Implementing Strategy in the Real World

   © Copyright David Williams and licensed for reuse under this Creative Commons Licence.

It’s been a journey these last couple of weeks. 

I’ve been working with teams in large businesses to help them execute – in other words, lock in – on the right project, the right team, and the right plan.  

Of course, it’s challenging to do this work remotely, but honestly, it’s more than that.  Decisions and momentum that made things seem clear in February have evaporated, leaving teams with a wider palette of decisions and a weaker reference framework for making them.  

An unspoken truth among those of us who engage in assisting large firms is there is always a diversity of opinions and multiple pictures of the strategy that the group needs to follow to be more successful in the future.  

The challenge is to surface them, clarify them, and enable the choice making for coordinated actions towards success.

These are not easy choices. In fact, I call these trade-offs “49/51 decisions,” where there is not a preponderance of evidence for either path, yet one must be chosen.  Throw in the shock wave of the current pandemic, where people are not only uncertain about the future, but also reframing history, and you have a good picture of why things are harder.

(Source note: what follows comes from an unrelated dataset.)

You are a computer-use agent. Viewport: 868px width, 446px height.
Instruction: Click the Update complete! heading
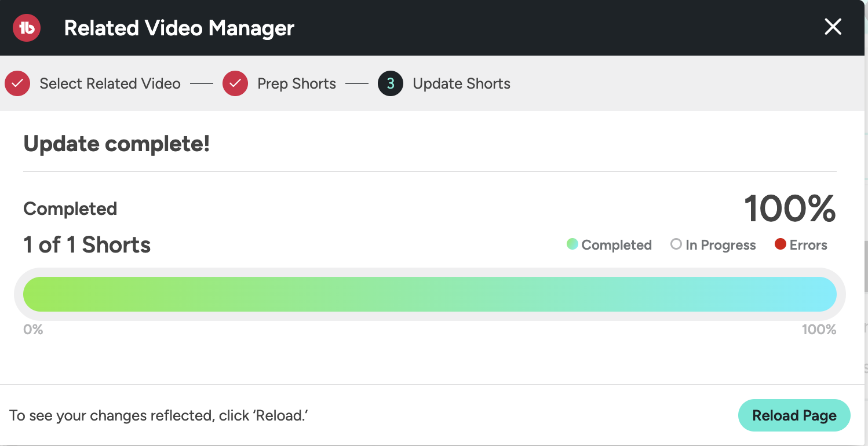116,144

Choice making is essential for progress – yet it’s also an easy trap for firms to over-function on problem selection and underperform on execution and learning.

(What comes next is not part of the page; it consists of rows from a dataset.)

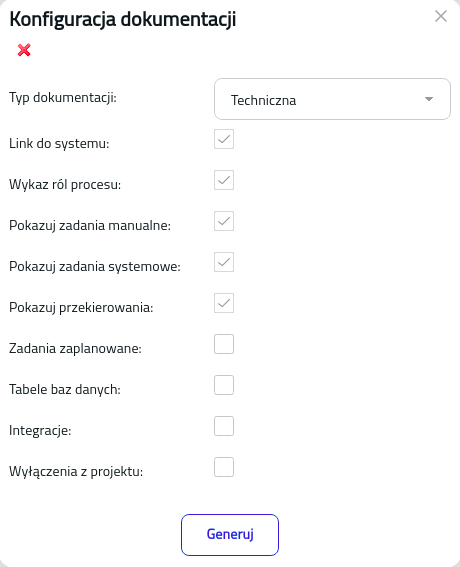Click the red X icon below the title
Image resolution: width=460 pixels, height=567 pixels.
[x=24, y=50]
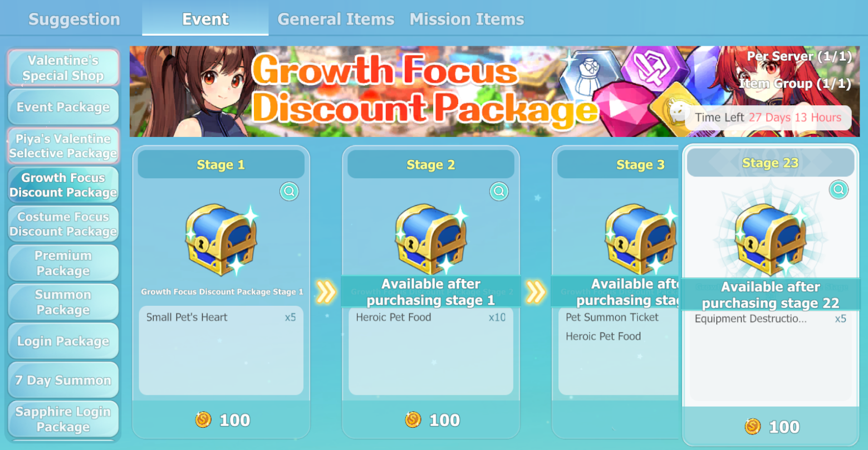Open the Summon Package category

63,302
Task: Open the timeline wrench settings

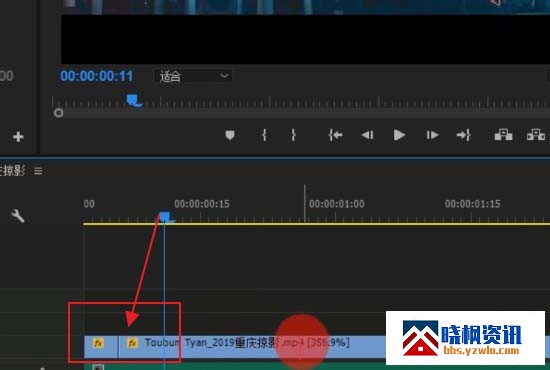Action: 18,216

No wonder it is so easy for the tangible urgent to trump the abstract important.

All is not lost though.

Let’s get clear about what large firms do well.  Heavily matrixed firms are built to deliver superb results (at scale) in a relatively narrow operational environment.  Relationships are well established, and the process pathways are well understood.  Because each member of a matrixed firm has more than one boss (by definition), they are very resilient within the scope and incredibly resistant out of scope.

To really evolve, we need to put in focus, clarity, and nimbleness.  Within these relationships, it is quite possible to carve out a surgical (sprint) team that can collaborate and discover the new product, service, or process that will lead the firm forward.  

The equation is that we need to find the right (not perfect) problem – one that is relevant to the market the client is working on – and get it in a frame that those in the firm recognize they can contribute to.  

This lays the foundation for the next phase of the journey.

And here is the surprise: when completed, our understanding will improve and the next “reality” will be different.

The Genius of Collaborative Evolution

The mistake I see many make is that they fail to make enough room for learning.  No one is good enough to plan everything out when embracing new markets, products, and services.  The very act of creating precision around an offering leads to deep discovery and insight.  If you don’t spend time capturing the insights, you’ll risk leaving a lot of valuable intellectual property on the field.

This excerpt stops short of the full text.